++++ DATA SHOWN

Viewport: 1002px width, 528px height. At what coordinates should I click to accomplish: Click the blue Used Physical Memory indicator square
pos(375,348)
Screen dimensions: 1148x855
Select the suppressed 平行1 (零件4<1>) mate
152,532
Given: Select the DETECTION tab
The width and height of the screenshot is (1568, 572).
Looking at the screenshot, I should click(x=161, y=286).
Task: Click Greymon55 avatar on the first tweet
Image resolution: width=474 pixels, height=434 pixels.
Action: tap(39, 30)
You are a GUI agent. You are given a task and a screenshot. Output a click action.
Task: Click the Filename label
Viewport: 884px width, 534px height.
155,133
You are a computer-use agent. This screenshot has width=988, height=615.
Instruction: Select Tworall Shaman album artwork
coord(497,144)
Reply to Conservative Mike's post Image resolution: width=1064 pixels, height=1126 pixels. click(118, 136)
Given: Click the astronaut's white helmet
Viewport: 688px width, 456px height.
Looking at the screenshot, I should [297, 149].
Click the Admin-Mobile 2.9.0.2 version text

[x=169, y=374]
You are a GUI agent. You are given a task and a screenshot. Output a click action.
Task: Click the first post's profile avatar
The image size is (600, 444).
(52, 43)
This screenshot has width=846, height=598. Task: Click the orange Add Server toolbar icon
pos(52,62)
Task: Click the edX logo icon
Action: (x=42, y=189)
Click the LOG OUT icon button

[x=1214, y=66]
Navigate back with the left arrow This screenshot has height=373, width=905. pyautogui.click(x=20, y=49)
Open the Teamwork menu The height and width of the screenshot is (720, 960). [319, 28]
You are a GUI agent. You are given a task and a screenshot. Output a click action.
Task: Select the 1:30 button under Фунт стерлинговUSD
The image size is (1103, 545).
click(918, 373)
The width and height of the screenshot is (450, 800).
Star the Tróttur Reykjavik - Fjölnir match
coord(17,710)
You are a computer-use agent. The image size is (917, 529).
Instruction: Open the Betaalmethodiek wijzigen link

++++++++

The response should consist of all the entries, transcribed exactly.

* [RESULT OF THE EXERCISE]
Viewport: 1002px width, 528px height. At what coordinates should I click to accomplish: Click the blue Used Physical Memory indicator square
pos(375,348)
Screen dimensions: 1148x855
Select the suppressed 平行1 (零件4<1>) mate
152,532
Given: Select the DETECTION tab
The width and height of the screenshot is (1568, 572).
Looking at the screenshot, I should click(x=161, y=286).
Task: Click Greymon55 avatar on the first tweet
Image resolution: width=474 pixels, height=434 pixels.
Action: tap(39, 30)
You are a GUI agent. You are given a task and a screenshot. Output a click action.
Task: Click the Filename label
Viewport: 884px width, 534px height.
155,133
You are a computer-use agent. This screenshot has width=988, height=615.
Instruction: Select Tworall Shaman album artwork
coord(497,144)
Reply to Conservative Mike's post Image resolution: width=1064 pixels, height=1126 pixels. click(118, 136)
Given: Click the astronaut's white helmet
Viewport: 688px width, 456px height.
Looking at the screenshot, I should [297, 149].
Click the Admin-Mobile 2.9.0.2 version text

[x=169, y=374]
You are a GUI agent. You are given a task and a screenshot. Output a click action.
Task: Click the first post's profile avatar
The image size is (600, 444).
(52, 43)
This screenshot has width=846, height=598. Task: Click the orange Add Server toolbar icon
pos(52,62)
Task: Click the edX logo icon
Action: (x=42, y=189)
Click the LOG OUT icon button

[x=1214, y=66]
Navigate back with the left arrow This screenshot has height=373, width=905. pyautogui.click(x=20, y=49)
Open the Teamwork menu The height and width of the screenshot is (720, 960). [319, 28]
You are a GUI agent. You are given a task and a screenshot. Output a click action.
Task: Select the 1:30 button under Фунт стерлинговUSD
The image size is (1103, 545).
click(918, 373)
The width and height of the screenshot is (450, 800).
Star the Tróttur Reykjavik - Fjölnir match
coord(17,710)
You are a computer-use agent. The image size is (917, 529).
Instruction: Open the Betaalmethodiek wijzigen link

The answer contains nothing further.